The need for a versatile mobile and web application that integrates document and multimedia conversion, and accessibility features has increased due to advancements of digital technologies. This research presents the design and development of a cross-platform mobile application built using Flutter, utilizing cutting-edge technologies to meet various users’ requirements. The application includes a set of tools such as PDF-to-Word, Word-to-PDF, and PPT-to-PDF converters, images to PDF, XLS-to-PDF, merge PDFs, image-based text extraction through Optical Character Recognition (OCR), speech-to-text, and video summarization through YouTube link parsing. The application also offers access to several AI tools needed for different tasks through a single search interface, enabling efficient discovery and use of AI-based features by users.
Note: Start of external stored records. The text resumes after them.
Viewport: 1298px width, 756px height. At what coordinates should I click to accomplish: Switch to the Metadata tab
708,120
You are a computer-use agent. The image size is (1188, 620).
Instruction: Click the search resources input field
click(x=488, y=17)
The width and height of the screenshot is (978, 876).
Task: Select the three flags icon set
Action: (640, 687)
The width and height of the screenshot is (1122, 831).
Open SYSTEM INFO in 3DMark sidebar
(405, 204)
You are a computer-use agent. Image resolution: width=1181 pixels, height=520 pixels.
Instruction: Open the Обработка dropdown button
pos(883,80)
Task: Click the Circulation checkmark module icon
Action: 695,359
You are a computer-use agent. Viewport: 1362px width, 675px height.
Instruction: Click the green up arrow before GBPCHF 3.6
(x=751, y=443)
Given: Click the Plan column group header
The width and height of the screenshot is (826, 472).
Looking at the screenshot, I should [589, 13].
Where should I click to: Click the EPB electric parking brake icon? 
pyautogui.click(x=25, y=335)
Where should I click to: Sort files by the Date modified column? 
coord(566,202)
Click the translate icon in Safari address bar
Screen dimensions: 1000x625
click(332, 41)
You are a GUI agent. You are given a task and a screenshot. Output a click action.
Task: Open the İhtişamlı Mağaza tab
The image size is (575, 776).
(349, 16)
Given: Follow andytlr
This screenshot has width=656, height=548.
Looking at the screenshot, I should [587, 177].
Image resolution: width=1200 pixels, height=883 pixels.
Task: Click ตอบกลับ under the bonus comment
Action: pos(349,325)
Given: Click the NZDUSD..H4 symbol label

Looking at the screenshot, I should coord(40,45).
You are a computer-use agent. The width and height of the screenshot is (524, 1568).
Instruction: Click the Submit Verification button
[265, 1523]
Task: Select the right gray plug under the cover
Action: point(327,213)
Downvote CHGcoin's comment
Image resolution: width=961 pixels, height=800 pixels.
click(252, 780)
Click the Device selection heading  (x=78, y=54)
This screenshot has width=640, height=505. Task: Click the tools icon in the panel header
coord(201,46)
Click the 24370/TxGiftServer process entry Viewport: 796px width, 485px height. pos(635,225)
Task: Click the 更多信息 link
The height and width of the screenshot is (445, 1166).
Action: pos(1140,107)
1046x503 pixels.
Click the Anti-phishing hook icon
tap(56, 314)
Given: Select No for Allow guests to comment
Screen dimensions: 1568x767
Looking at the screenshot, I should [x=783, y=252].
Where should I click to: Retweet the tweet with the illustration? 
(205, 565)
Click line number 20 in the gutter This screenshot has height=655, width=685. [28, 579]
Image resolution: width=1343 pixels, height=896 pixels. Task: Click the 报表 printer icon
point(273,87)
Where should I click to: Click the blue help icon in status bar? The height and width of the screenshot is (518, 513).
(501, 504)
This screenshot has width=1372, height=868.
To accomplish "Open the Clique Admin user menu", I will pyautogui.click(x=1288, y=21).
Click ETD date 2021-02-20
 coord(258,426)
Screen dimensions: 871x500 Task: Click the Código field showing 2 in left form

This app has a scalable architecture that utilizes Flutter\'s responsive design capabilities to ensure optimal usability on browser, tablet, and mobile devices. The Provider state management solution provides efficient state management for seamless navigation and interaction.Integrating AI-driven capabilities, such as summarization and OCR, enriches user experience by offering precision and automation in data processing. This paper outlines the technical realization, architectural design, and development issues
Introduction
Overview
FileSmith is a cross-platform, Flutter-based mobile and web application designed to streamline digital document management. It integrates document conversion, speech-to-text, OCR, summarization, and AI tool access into a single user-friendly platform. Built with Firebase and Google ML Kit, it aims to replace multiple fragmented tools with a unified, efficient solution.
Key Features
Multi-Format Document Conversion
Converts between PDF, DOCX, PPT, XLS, and image formats.
Includes PDF merging, splitting, and image-to-PDF generation.
Optical Character Recognition (OCR)
Extracts text from images using Google ML Kit.
Supports editing, copying, and exporting extracted text as PDFs.
Speech-to-Text Transcription
Converts spoken words into editable text with 92% average accuracy.
Useful for note-taking, accessibility, and lecture transcription.
AI-Powered Summarization
Summarizes long documents and YouTube video content.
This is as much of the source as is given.